In another study of elementary-age campers, the children ate 42% more cereal from a 24-ounce cereal bowl than they did from a 12-ounce bowl.

Use smaller, narrower drinking glasses. His research shows that people pour themselves more in a 16-ounce glass — the typical size of many kitchen glasses — than a 12-ounce glass. Even more surprisingly, they pour more in a 12-ounce wide glass than a 12-ounce narrow glass. To consume less of high-calorie drinks, such as soda and sugary tea, use the smaller, narrower glasses, but for things such as water, use the bigger glasses, he says.

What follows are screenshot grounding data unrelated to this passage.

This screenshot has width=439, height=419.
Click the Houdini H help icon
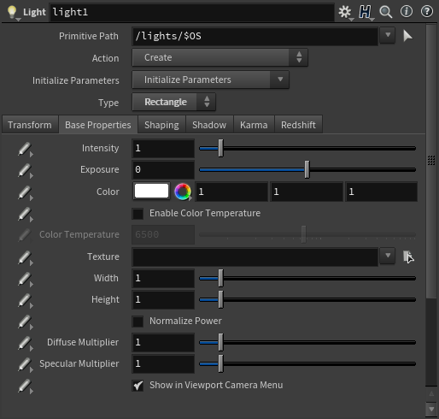366,12
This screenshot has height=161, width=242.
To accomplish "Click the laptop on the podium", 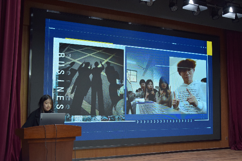I will click(52, 119).

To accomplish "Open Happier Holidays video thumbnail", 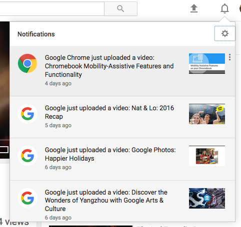I will click(207, 156).
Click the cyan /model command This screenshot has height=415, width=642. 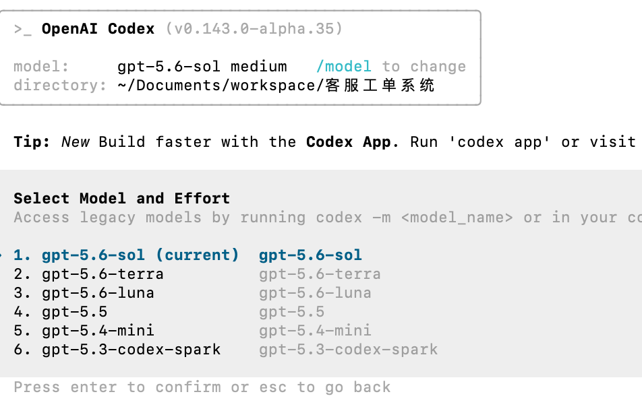pos(344,67)
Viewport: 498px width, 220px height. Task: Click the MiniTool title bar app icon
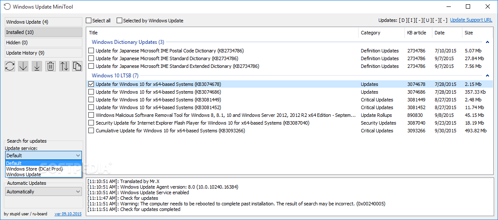[7, 6]
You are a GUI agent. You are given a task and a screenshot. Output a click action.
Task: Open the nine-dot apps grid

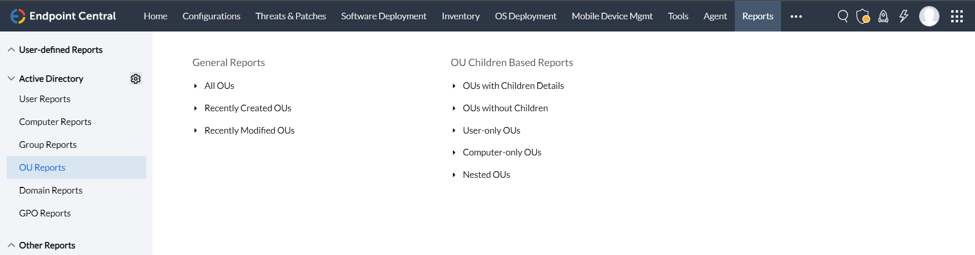[x=957, y=16]
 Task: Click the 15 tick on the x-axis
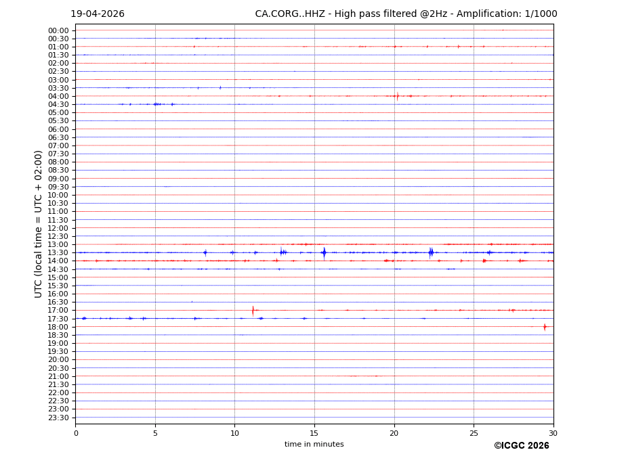click(314, 433)
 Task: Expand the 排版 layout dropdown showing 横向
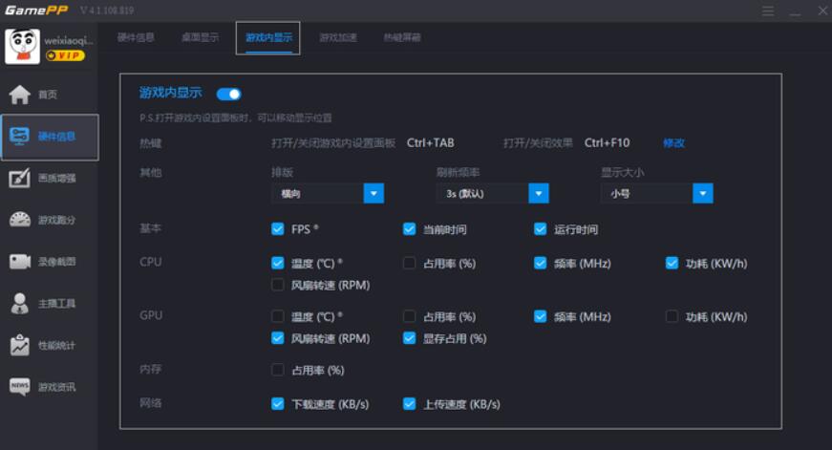pos(373,193)
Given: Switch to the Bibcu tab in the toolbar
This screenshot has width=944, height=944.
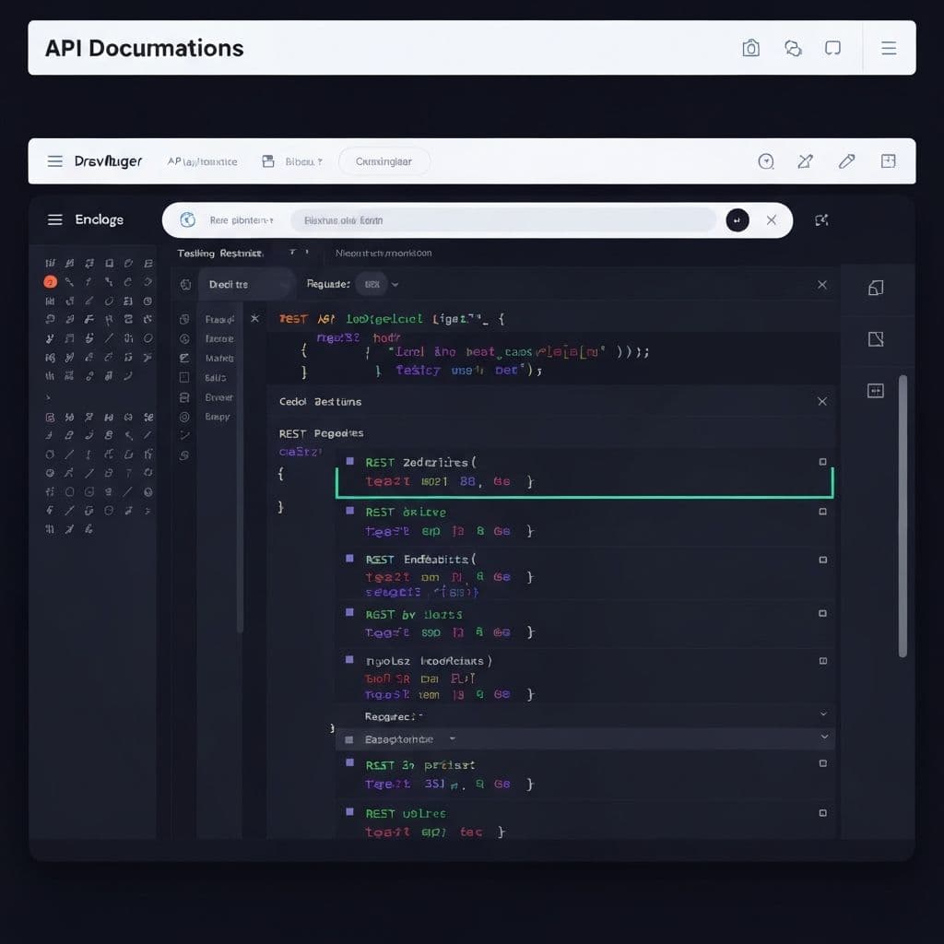Looking at the screenshot, I should pyautogui.click(x=290, y=160).
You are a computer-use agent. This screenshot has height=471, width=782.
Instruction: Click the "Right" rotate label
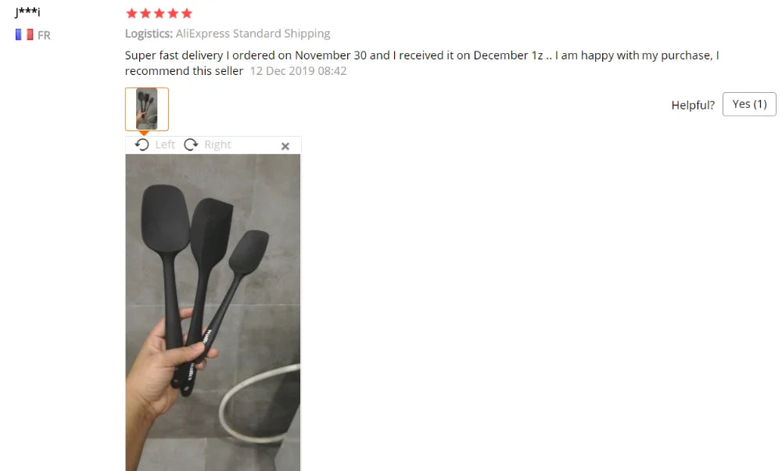tap(218, 145)
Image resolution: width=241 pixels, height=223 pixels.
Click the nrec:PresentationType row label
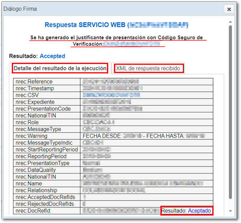42,163
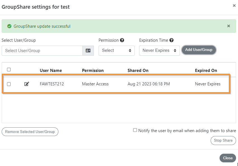Viewport: 238px width, 166px height.
Task: Enable notify user by email checkbox
Action: point(135,130)
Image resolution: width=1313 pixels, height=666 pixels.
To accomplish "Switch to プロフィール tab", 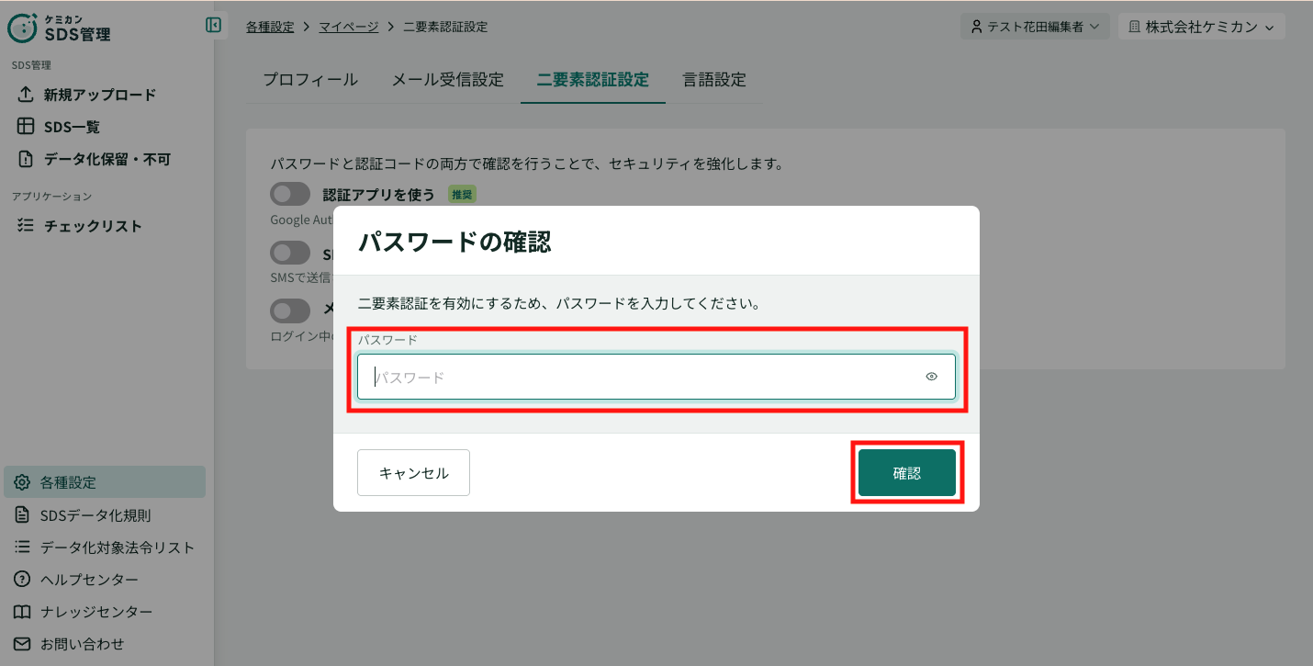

Serve food from the counter or the stove. In another study, he found that people ate 19% less food when they served their food from bowls on the counter or stove vs. bowls on the table. "People, especially guys, tend to serve themselves again and again when the food is right in front of them."

Avoid doing other activities while eating. His research shows that the more people reported watching TV during dinnertime, the higher their body mass index (a number that takes into account height and weight) of both the parent and the child.

When Wansink gave moviegoers free 5-day-old stale popcorn, they ate an average of 173 calories more from a big bucket than a medium one. Complaining that the popcorn tasted horrible, they continued to eat while watching the movie, he says. "We tend to mindlessly eat while we're doing other activities. The cue that we are finished eating is that our food is gone."

Rethinking your kitchen can help you reach a healthy weight, Wansink says. "Slim by design is forever; slim by willpower can be wimpy and has to last a lifetime."